A fortress with a view

A fortress with a view

Nestled in the midst of the high cliffs of the Aravalli Hills, the Kumbhalgarh Fort offers breathtaking views that transport Deepti Ganapathy into another era.

Kumbhalgarh fort

The road that takes us from Jaipur to Kumbhalgarh through Pushkar, throws plenty of surprises around every bend. Rajasthan ­— the desert state of India, known for its palaces and sand dunes, has another breathtaking landscape as you travel towards the Aravalli ranges. The lush green fields and lakes that we see in late December is a pleasant delight for first-time tourists like us in Rajasthan.
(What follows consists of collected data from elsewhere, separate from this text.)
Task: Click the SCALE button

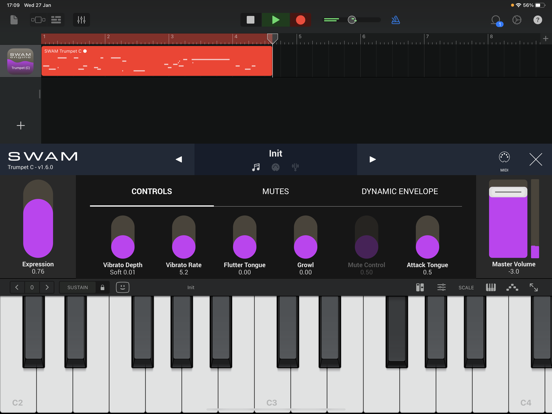Action: (466, 288)
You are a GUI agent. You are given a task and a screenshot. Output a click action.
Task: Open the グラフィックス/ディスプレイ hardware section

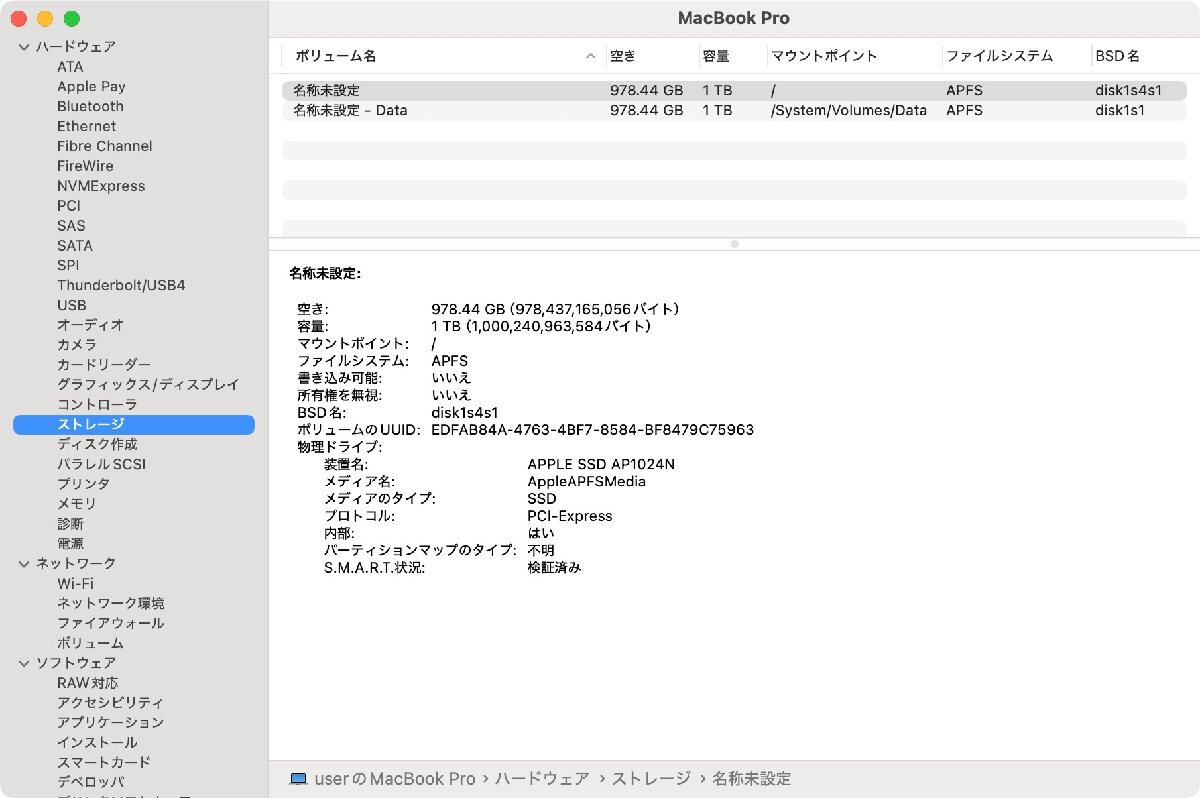point(150,384)
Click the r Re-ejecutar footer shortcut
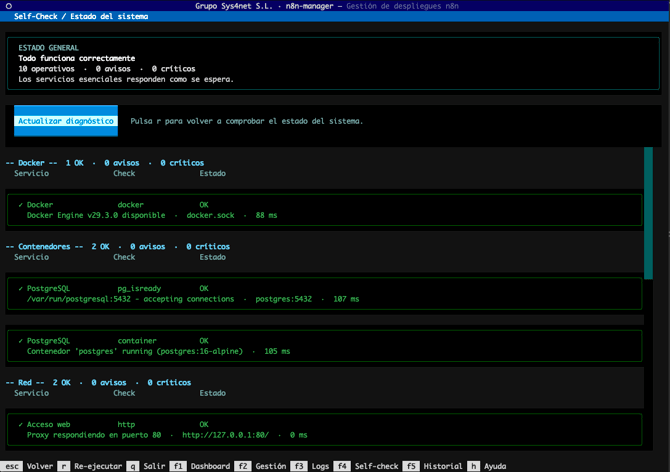 (x=90, y=466)
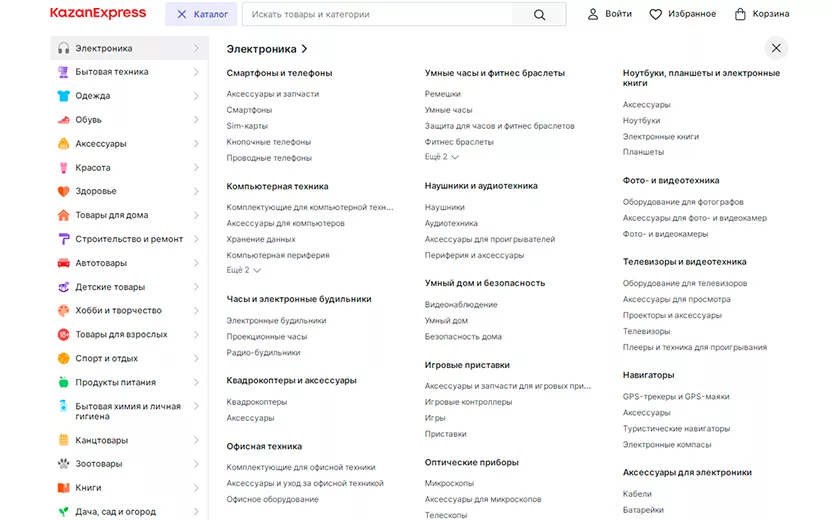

Our heads are still buzzing from the hustle and bustle of Jaipur, the whirlwind trips around the city, the drive to Amer Fort and the jostling crowds up there at the fort. So the quiet and peaceful hinterlands of the state are a welcome respite. Grasslands and shrubs stretch away till the horizon as our driver takes us to Kumbhalgarh. He seems annoyed that we have booked ourselves into a resort there for two days with nothing to do. We must be the outliers among the tonnes of tourists he has ferried across the state. Looking out for the forest and wildlife from my window, as dusk settles in and we accomplish this six-hour ride, the words of a local I met at a jeweller’s shop in Jaipur resonates: “I am from Kumbhalgarh. It is beautiful, but make sure you pass the forests before sunset.” The forest is probably thick bushes. Coming from the Western Ghats in the south, this eco-system hardly qualifies for a forest!

The ramparts of the fort.
The ramparts of the fort.


No connectivity

The setting sun creates magical vistas along with the landscape and we feel transported into another time and era, as the car rounds up the Lakhela Talao, which is a sprawling lake around which numerous resorts have cropped up. Our resort is positioned further up the edge of the lake and after we check-in, we note the driver’s trepidation. He is virtually isolated with no cellular network and no shops around for the next two days. Well, this is what we needed, and after calling family back home with the landline number of the hotel’s reception, we get used to not checking our phones constantly and start observing the surroundings.

There is a big group of German tourists having dinner that night and arrangements have been made by the resort staff to have a Rajasthani dancer perform. Under the moonlight, right beside the lake, lined with the hills, the lilting melodies of the singers and the swaying dancers’ movements are food for the soul. The next morning, our driver urges us to see the Kumbhalgarh Fort nearby.

Frankly, we do not feel like venturing out of this cocoon and getting assailed by crowds of tourists at the fort.

However, he gives us an option, either to head up to the fort now or in the evening for the sound and light show, which he says is usually a big draw for tourists.

We grab the chance to head out in the morning to clear blue skies and a pleasant winter sun. The road leading up to the fort is narrow, barely enough for one car to pass, and with not many tourists making their way up, we reach in good time. What strikes us as we climb up is the sheer majesty of this fort.

I have seen forts in Maharashtra but nothing prepares me for this fort and its dominance throughout the region.

reathtaking views from a window in the fort.
Breathtaking views from a window in the fort


Massive doorway

‘Pol’ is a word that you will find across Rajasthan, written across entrances — which means doorway or gate. This fort was built by the Rajput ruler of the Mewar region, Rana Kumbha, between AD 1443 and 1458 under the supervision of the famous architect Mandan. The fort was constructed on the site of an older castle which is ascribed to Samprati, a Jain prince of the second century BC, according to the Archaeological Survey of India inscription at the site.

Speaking of ‘Pol’, there is a doorway on the east of this massive fort connecting the Mewar region to the Marwar region from this 15 km circuitous fort.

Maharana Pratap, the famed ruler of this region, was born here. There are large windows atop the palaces in the fort that give undulating views of the panoramic sights. It is no wonder that rulers built such massive forts to not only keep an eye out for the enemy but to also mark their territories.

The Maharajas must have stood at these windows with a swelling feeling of pride and a sense of accomplishment, looking down at their empire from this mighty perch. We go through the same gamut of emotions — marvelling at the mystery of this fort, which was never conquered in a battle.

Time stands still at such historical monuments.